Our family did most of its shopping in the local supermarket - at that stage, I hadn’t hardened in my loathing of the Big Two but I shopped slightly more expensively because it actually took less time.
So, pinging through the checkout with my vast shop, I said to Michael: ''Hey Michael, I notice you employ school-age children in part-time jobs. When my daughter is old enough, would you mind thinking of her as a possible employee?''
That question happened at the exact time I zinged up a couple of hundred bucks. Michael said he’d be happy to consider her. Lo and behold, she got a part-time job which she kept up until she hit year 12. She passed her job on to her little sister who passed her job on to her little brother.
These days, my kids get their own jobs, although if I can give them a hand I will. I would certainly make a phone call on their behalf (although they usually tell me that any call I make would hinder, rather than help).
There is not a parent on this earth who wouldn’t help their kids to make the most of opportunities. Help to get a scholarship? Yes, no worries. Help to get the best possible job they can get? Sure.
News this week about the incredible success of Louise and Frances Abbott has met with fury. Frances was awarded a chairman’s scholarship at the Whitehouse Institute of Design. Louise has a job at the Australian embassy, headed by former Coalition staffer Peter Woolcott, in Geneva, just two years out of university. I’m sure Frances and Louise are terrific women but Louise only finished her degree a couple of years ago and I don’t think anyone else in her cohort appears to have an international posting yet.
So, what’s the problem? People seem to think that the Prime Minister helped his daughters get that privileged access.
And my answer is: ''Don’t be so ridiculous.'' He didn’t need to help.
The Abbott daughters have what French sociologist Pierre Bourdieu called social capital. These days, we are more likely to call it privilege – but it's the social connectedness of the upper classes and the power elites that make scholarships and postings miraculously appear.
Why are we angry? As executive dean of the faculty of Business and Enterprise at Swinburne University of Technology Michael Gilding told me: ''Our social ideal is about being self-made, about earning through your own efforts and your own merit.''
He’s dead right. That’s one of the reasons we got so mad about Frances and Louise and I have absolutely no doubt that someone, somewhere, is going through Bridget Abbott’s school and employment record right now.
Think that's tough on the daughters? I hate the way they’ve been exposed and I can’t imagine how Mrs Abbott feels about it. But in Australia, this is the price you pay for flaunting your privilege in the face of a generation of aspiring public servants, in the face of the young men and women who could never afford to go to an elite private fashion college. Yes, of course the Abbott daughters are adults and must make their own decisions but they - and those around them - need to be mindful of the enormous gifts their father's status gives them. Politicians should be as transparent as glass and less fragile.

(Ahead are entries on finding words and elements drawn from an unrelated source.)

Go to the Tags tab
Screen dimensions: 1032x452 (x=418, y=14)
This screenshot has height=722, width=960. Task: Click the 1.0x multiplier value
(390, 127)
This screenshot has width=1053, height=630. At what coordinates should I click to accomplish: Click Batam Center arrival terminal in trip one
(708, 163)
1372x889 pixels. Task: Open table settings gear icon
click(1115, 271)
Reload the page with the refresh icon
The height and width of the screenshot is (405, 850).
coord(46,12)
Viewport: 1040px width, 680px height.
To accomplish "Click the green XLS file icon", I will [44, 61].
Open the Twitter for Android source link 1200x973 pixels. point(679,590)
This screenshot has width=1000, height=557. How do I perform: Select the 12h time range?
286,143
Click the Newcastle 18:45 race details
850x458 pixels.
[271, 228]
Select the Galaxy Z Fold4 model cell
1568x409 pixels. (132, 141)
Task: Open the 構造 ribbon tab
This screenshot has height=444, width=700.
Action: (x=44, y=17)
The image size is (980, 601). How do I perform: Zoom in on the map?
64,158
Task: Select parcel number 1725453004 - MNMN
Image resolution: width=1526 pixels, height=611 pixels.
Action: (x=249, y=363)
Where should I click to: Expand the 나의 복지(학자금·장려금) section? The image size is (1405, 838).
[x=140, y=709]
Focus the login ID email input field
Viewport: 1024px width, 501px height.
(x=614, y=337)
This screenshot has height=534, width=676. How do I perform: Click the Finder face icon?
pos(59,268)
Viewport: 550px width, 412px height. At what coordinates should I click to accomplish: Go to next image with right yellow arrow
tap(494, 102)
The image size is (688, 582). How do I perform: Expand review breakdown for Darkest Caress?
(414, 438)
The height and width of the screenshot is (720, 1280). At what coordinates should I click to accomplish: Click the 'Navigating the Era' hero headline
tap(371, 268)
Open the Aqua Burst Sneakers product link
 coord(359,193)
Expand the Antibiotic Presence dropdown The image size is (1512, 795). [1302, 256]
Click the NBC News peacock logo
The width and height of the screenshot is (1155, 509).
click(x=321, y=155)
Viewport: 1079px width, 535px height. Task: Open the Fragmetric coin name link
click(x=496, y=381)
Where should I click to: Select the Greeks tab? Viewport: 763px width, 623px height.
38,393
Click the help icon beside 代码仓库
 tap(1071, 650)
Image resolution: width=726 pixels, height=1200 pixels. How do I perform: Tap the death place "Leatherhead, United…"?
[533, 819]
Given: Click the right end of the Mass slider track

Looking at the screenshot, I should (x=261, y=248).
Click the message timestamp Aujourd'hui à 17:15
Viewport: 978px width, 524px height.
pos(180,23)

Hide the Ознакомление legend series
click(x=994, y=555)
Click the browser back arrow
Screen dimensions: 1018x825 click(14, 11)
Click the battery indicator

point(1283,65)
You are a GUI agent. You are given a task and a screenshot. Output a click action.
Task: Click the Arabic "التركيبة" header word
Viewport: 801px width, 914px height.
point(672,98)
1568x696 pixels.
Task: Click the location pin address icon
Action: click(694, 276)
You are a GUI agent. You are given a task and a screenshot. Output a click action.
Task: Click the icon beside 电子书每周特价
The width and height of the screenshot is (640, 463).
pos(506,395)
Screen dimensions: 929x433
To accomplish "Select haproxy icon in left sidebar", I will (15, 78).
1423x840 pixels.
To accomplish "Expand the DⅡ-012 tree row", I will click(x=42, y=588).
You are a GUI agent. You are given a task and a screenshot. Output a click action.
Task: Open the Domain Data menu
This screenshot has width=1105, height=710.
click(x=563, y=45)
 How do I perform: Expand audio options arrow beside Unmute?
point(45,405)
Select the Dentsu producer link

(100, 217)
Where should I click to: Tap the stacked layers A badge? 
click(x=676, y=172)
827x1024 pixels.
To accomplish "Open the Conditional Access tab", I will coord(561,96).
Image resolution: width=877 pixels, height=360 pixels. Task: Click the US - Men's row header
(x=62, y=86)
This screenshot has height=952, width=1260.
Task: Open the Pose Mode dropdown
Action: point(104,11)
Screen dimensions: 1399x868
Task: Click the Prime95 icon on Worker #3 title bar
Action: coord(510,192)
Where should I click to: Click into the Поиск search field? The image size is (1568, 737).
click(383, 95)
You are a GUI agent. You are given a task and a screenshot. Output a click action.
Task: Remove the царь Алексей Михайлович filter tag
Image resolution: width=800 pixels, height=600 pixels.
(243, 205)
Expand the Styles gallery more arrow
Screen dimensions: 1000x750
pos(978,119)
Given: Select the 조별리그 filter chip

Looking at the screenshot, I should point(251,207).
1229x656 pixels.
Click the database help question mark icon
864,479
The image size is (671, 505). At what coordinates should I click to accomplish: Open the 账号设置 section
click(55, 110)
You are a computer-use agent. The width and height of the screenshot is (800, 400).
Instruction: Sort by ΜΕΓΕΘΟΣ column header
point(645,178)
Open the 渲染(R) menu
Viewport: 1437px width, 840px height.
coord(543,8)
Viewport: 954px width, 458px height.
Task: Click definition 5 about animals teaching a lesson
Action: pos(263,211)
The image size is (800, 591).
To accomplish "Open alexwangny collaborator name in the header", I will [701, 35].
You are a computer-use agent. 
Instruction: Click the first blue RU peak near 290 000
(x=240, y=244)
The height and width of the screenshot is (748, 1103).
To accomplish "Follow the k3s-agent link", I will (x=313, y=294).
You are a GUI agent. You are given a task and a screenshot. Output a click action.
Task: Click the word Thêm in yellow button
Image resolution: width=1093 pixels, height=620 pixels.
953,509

How shocking that Mr Abbott’s minders did not blink at what can only seem like the perks of public life - but that’s probably because in the circles in which they move, privilege is what they live and breathe. It doesn’t worry them because it’s part of their everyday experience. A good job. A good school. There is no need for winks and nods because this smooth traverse is what happens for the elites.
Inherited privilege is endemic in Australia. We have a higher proportion of private schools than other developed counties - and parents see that as a way to leverage privilege and power, to replicate their own lives and improve their children’s position. We say we want self-made but we send our children to private schools to optimise their opportunities in life.*
''We have a lot of double thinking around this,'' says Gilding. ''There’s a fair degree of social hypocrisy around privilege.''
It will of course get worse for young people whose families don’t have the connections. Education was one of the silver bullets for Australians - and it had the capacity to make change in families in a way which transformed lives. That will be gone now. How nauseating were those managers from the sandstone universities who agreed to swig at the trough of the wealthy? Now a few are clapping their hands to their foreheads and imagining what it will be like to have debts worth hundreds of thousands of dollars: ''What about the disadvantaged?''
That sympathy, that feigned concern? Too late. Too little, too late.
As Gilding says, the changes to fees will restrict social mobility. All the more spots for the wealthy and connected. They won’t even have to make a call. Employing the children of the rich and powerful is a capital idea.
* Yes, yes. One of my own children went to a private school. I’m still recovering.